It may come as a surprise to some that a control loop’s Bode plot does not always depict the loop stability and that the output impedance measurement, obtained non-invasively, always does. Challengers of the non-invasive phase margin measurement approach believe that the method is not always an accurate representation of loop phase margin. While this can be true for transfer functions that are more than first order, the Bode plot does not always accurately depict the control loop stability in these cases either, while the non-invasive output impedance measurement does. It is important to note, however, that the impedance must be measured at the feedback points, since downstream filters can impact the results. This is not to say that the downstream impedance is unimportant, it certainly is for Power Distribution Network (PDN) evaluations, however; the filters (and trace impedances) can mask the loop stability.
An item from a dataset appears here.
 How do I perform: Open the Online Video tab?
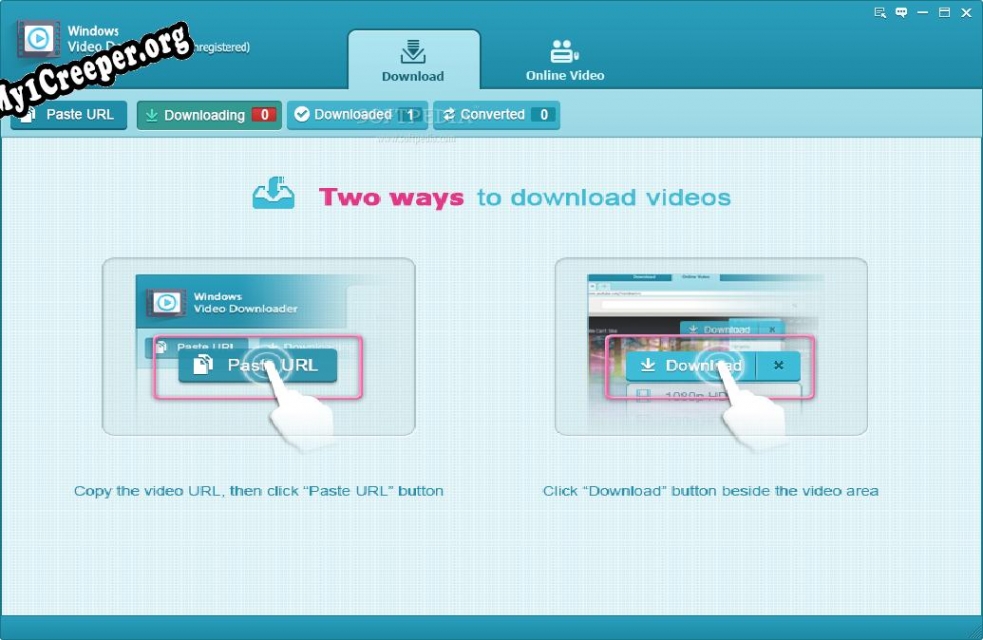coord(565,62)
Case study of a five output winding flyback converter
The phase margin and gain margin do not necessarily provide an accurate assessment of the control loop stability. Let’s look at one case study of a five output winding flyback converter, where the Bode plot leads to an incorrect conclusion of stability. The Bode plot for the converter, in Fig. 1, indicates a bandwidth of 650Hz and a phase margin of 50 degrees. The small signal step load, Fig. 2, and the output impedance measurement, Fig. 3, indicate otherwise. The small signal step load shows ringing at a frequency of 850Hz, which is higher than the 650 Hz bandwidth. The small signal output impedance measurement indicates an impedance peak coinciding with the 850 Hz ringing frequency seen in the small signal step load response. Both the small signal step load and the non-invasive output impedance measurement predict a phase margin of approximately 20 degrees, which is significantly worse than the 50 degree phase margin indicated by the Bode plot. The Bode plot includes markers for the gain and phase at both the 658Hz crossover frequency and also at the ringing frequency of 850Hz.
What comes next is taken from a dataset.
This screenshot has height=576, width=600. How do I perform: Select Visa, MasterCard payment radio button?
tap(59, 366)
Why are the various measurements in disagreement? In fact, maybe they are not; it’s possible the tests are simply measuring different performance aspects. The Bode plot reports the phase margin at the gain crossover frequency and the gain margin at the phase crossover frequency. These two margins do not necessarily provide a complete assessment of the control loop’s stability. This revelation is not new and is supported by the seldom- used Nichols chart. The Nichols chart is used to determine the peak response (most unstable point) from an open loop transfer function plot, as well as the crossover frequency, phase margin and gain margin. The peak response does not necessarily coincide with the gain crossover frequency. This can also be evident when using Nyquist plots and RF gain circles.